Bibija Kerla, a Bosnian speed skater for former Yugoslavia, also finished empty-handed. But the 59-year-old still hums Yugoslavia's national anthem ("Hej Sloveni!") and remembers the collective pride she felt when Slovenian Jure Franko became the only one from their country to make the podium when he took silver for the giant slalom. Back then, they were all Yugoslavs. But in post-war Bosnia, they are frequently identified by their differences: Tomislav is a Bosnian Serb and Kerla is a Bosnian Muslim, commonly known as a Bosniak. Bosnia remains carved up along ethnic lines more than two decades after the 1992-1995 conflict that left 100,000 dead as Bosnian Muslims, Serbs and Croats clashed. The same is true for Sarajevo, whose center is populated mainly by Muslims while an eastern enclave is dominated by Serbs. Yet the European Youth Olympics Festival (EYOF), which runs from Feb. 9 to Feb. 16, has become a rare opportunity for the city's two administrations to find common ground. With the slogan "Two cities, one dream", the Sarajevo and East Sarajevo mayors, Abdulah Skaka and Nenad Vukovic, have held joint press conferences about their desire to "revive the spirit of the Olympics" with the Youth competition.
The European Youth Olympics will bring more than 1,500 young people from 46 countries to Bosnia to compete in sports ranging from alpine skiing to figure skating and curling. "We want to create a new memory, and a positive dynamic that will serve as a foundation for better times," said Abdulah Skaka.
Today, relics of the 1984 Games are somber reminders of the city's once multi-ethnic and peaceful past, before it was shattered by war.

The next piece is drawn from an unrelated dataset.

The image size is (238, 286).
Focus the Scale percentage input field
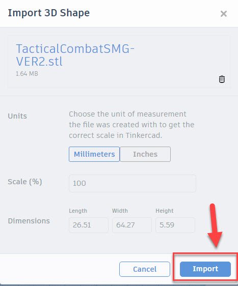click(133, 183)
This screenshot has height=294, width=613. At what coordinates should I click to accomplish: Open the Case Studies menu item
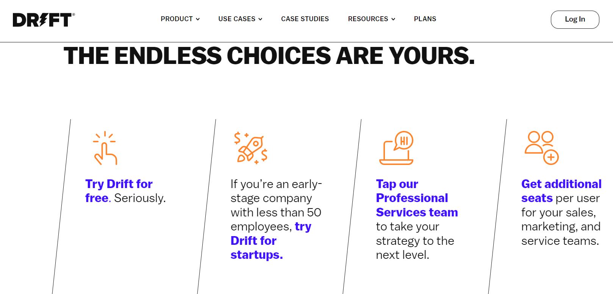point(305,19)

The old bobsled track on Trebevic mountain is covered in graffiti, while towering ski jumps on Igman mountain have been left to go to ruin. A museum dedicated to the 1984 Olympics is still under construction after it was bombarded during the nearly four-year-long siege of the city in the 1990s, which left some 11,000 dead, including civilians. The founder of the museum, Edin Numankadic, says he is dedicated to preserving the sporting heritage in order to safeguard one of Sarajevo's happiest memories.
In the 20th century, "we remember the assassination in Sarajevo marking the beginning of the World War I, we remember the siege and finally the Olympic Games," he said. "The Olympics is an exceptionally positive event, on a global scale. That is why it is necessary to keep the memory." The museum curator said he hopes the new generation will come to see "differences as a richness, not a fault."
Former skater Kerla shares a similar dream, "I would like that at least for these 10 days... we could forget the politics and get close to each other."